Selama di Dekso, Letnan II Soemarkidjo dan Letnan Md. Soedijatmo membentuk Bagian Code yang berkedudukan dibawah PHB Angkatan Perang dipimpin oleh Mayor Dartodjo. Pengiriman salinan kawat dilakukan menggunakan jasa kurir dari Dukuh ke Banaran. Bagian Code di Dekso mempunyai hubungan komunikasi dengan PDRI (Sumatera), Jawa Barat dan Playen (Gunung Kidul) dengan menggunakan system sandi transposisi, koordinat dan matriks. Sementara 2 (dua) orang CDO lainnya sampai di daerah Gringging, Jawa Timur.

c. Konferensi Meja Bundar (KMB)

Penandatanganan hasil Konferensi Meja Bundar (KMB) merupakan titik pengakuan kedaulatan Republik Indonesia oleh Belanda dan berakhirnya periode perjuangan bersenjata untuk menegakkan dan mempertahankan kemerdekaan. Setelah persetujuan KMB tersebut, Pasukan Pemerintah/TNI yang berada di sekitar kota diperintahkan untuk masuk ke kota Yogyakarta termasuk Bagian Code yang sebelumnya bertempat di Dekso. Bagian Code menempati sebuah gedung sekolah di dekat Stadion Kridosono yang merupakan juga Markas PHB Angkatan Perang.

Setelah pengakuan kedaulatan inilah Dinas Kode mengenal penggunaan mesin-mesin sandi untuk mendukung kegiatan komunikasi rahasia. Kemudian pada bulan Desember 1949 dikirimlah 3 (tiga) orang CDO, Munarjo, Sumarkidjo dan Maryono Idris Sunarmo, untuk memperdalam ilmu kriptologi di Belanda.

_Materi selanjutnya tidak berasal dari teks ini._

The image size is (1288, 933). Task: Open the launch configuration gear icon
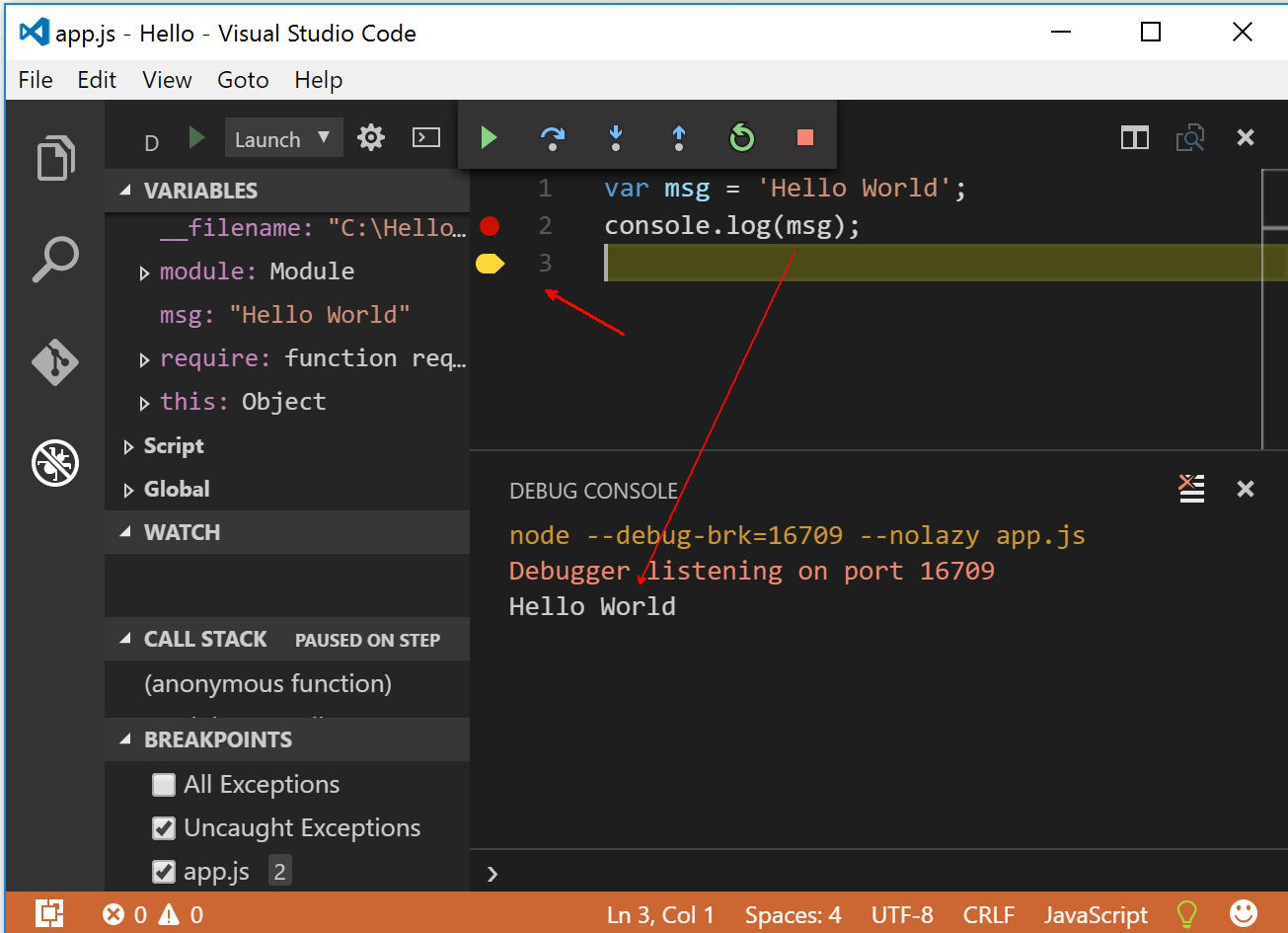click(370, 137)
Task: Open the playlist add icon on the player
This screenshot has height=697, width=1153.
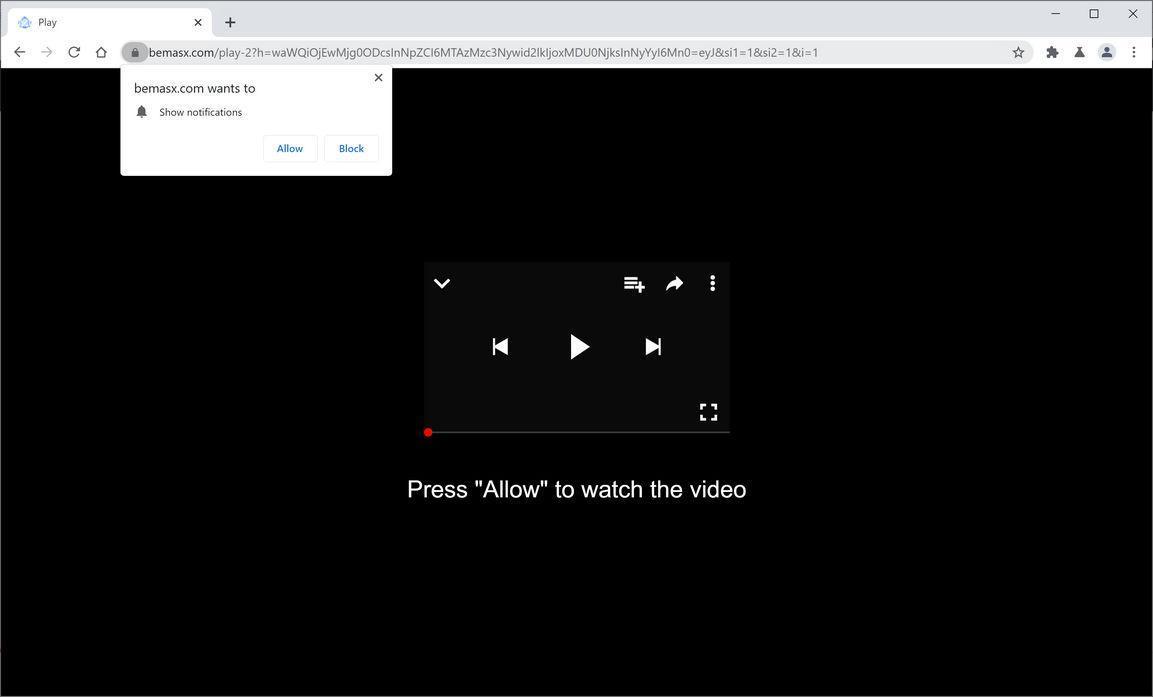Action: pos(635,284)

3. Masa Pemantapan dan Pengembangan/Stabilization and Development Period (1949-sekarang)

a. Bagian Kode Setelah Pengakuan Kedaulatan RI (Tahun 1950 - 1960)

Konferensi Meja Bundar telah menghasilkan kesepakatan antara lain pemindahan ibu kota dari Yogyakarta ke Jakarta. Berkaitan dengan kepindahan seluruh aparat pemerintah, kepindahan kementrian pertahanan dan staf angkatan perang dilaksanakan sesuai dengan Surat Keputusan Menteri Pertahanan RI tanggal 16 Januari 1950, sesuai dengan lampiran Surat Keputusan tersebut Bagian Kode dimasukkan dalam staf G Angkatan Darat bersama Militair Security (G-I), yang selanjutnya Bagian Kode berubah nama menjadi Jawatan Sandi.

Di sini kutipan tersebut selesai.